DRINK TO ME ONLY
There have been other names; less genteel, derived more directly from the Saxon, but still--other names. Police records describe the state as that of "intoxication." The Innocent bystander is content to analyze it as merely "drunk". And the young collegiate, ever ready to increase his vocabulary, has a host of terms in stock, from the concise "tight" to the quaintness of "potted". But it has remained for the W. C. T. U. or its New England branch, to define the condition with due branch, to define the condition with due respect to the recent amendment. If or when one indulges in such activity one is "suffering from alcoholic poisoning." One does not drink "liquor", for there is not real liquor any longer, a statement that will be heartily seconded by others besides members of the W. C. T. U. one may, however, and some do, drink "poison."

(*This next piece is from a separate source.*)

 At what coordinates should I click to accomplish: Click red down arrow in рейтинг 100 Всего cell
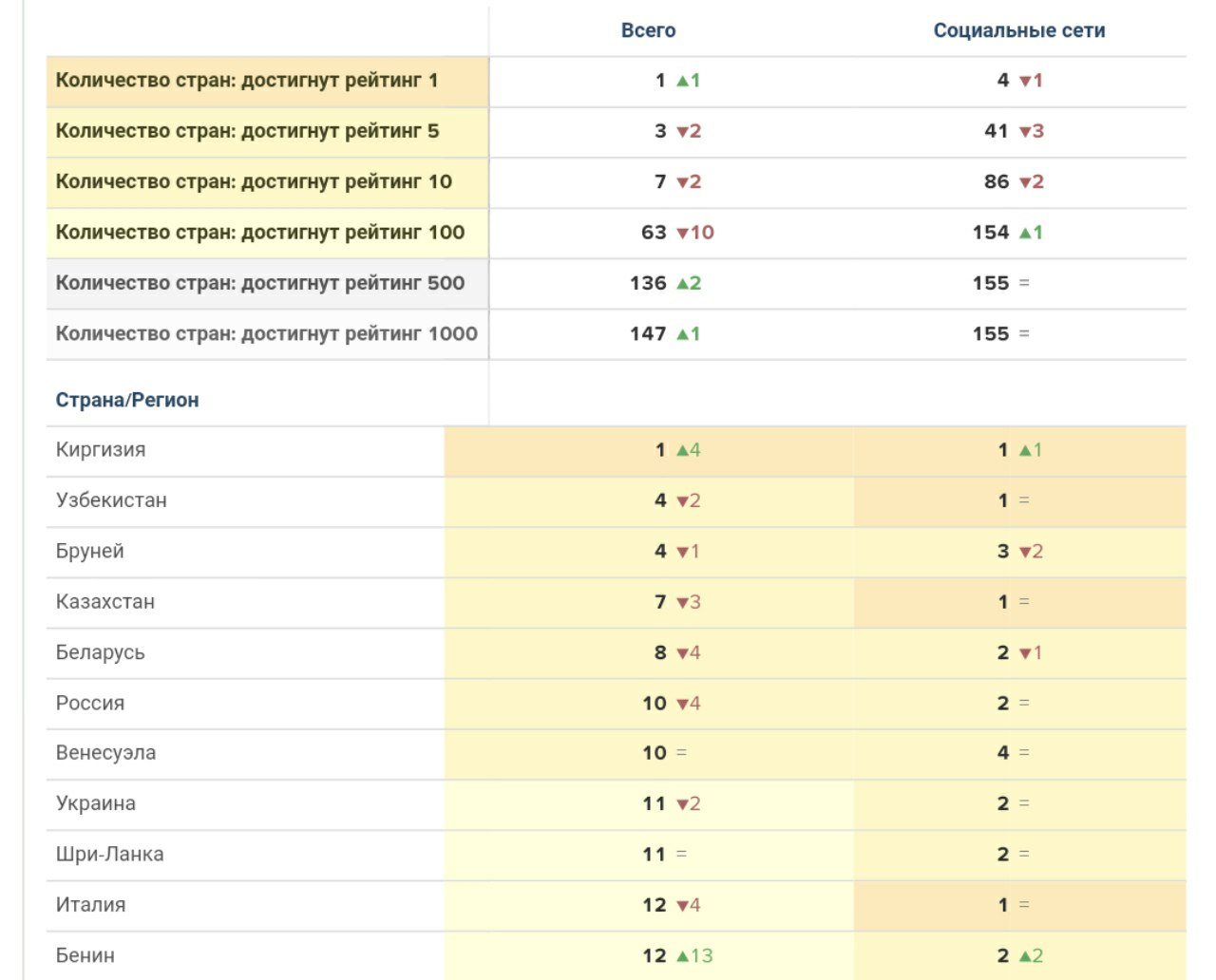pyautogui.click(x=682, y=233)
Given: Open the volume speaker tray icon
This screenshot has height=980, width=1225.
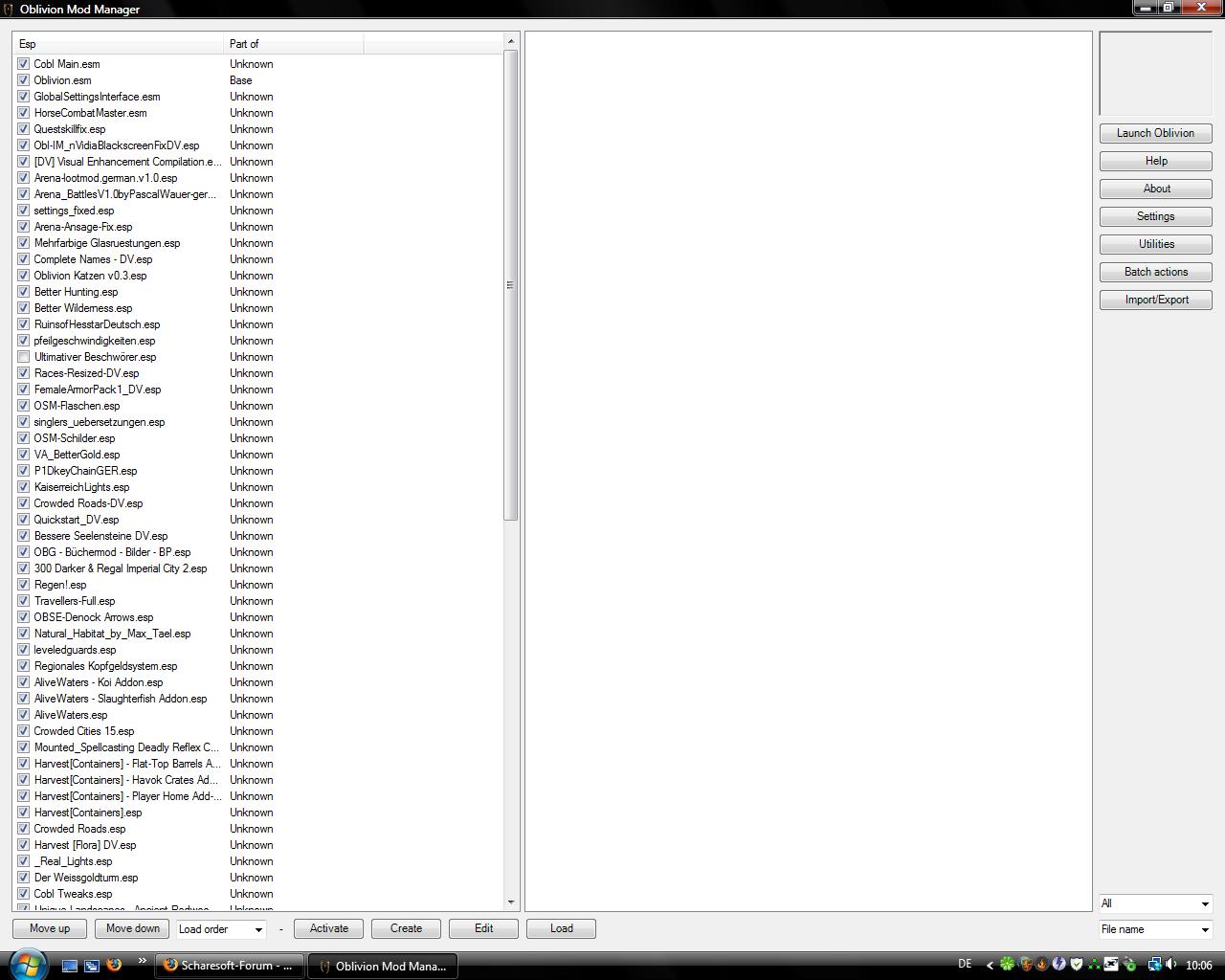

"To suffer from alcoholic poisoning"--like "to be hanged by the neck until dead", the phrase has an ominous connotation. The sufferer may be blissfully unconscious of his pain. He may shout joyfully--he may even sing; but these external manifestations of an inward laceration mean nothing. No lady will look upon him other than as on one whose punishment is that of the damned and whose torture knows no alleviation. And so, as the damsel said, "He may be boiled to you but to me he's an unfortunate victim of alcoholic poisoning."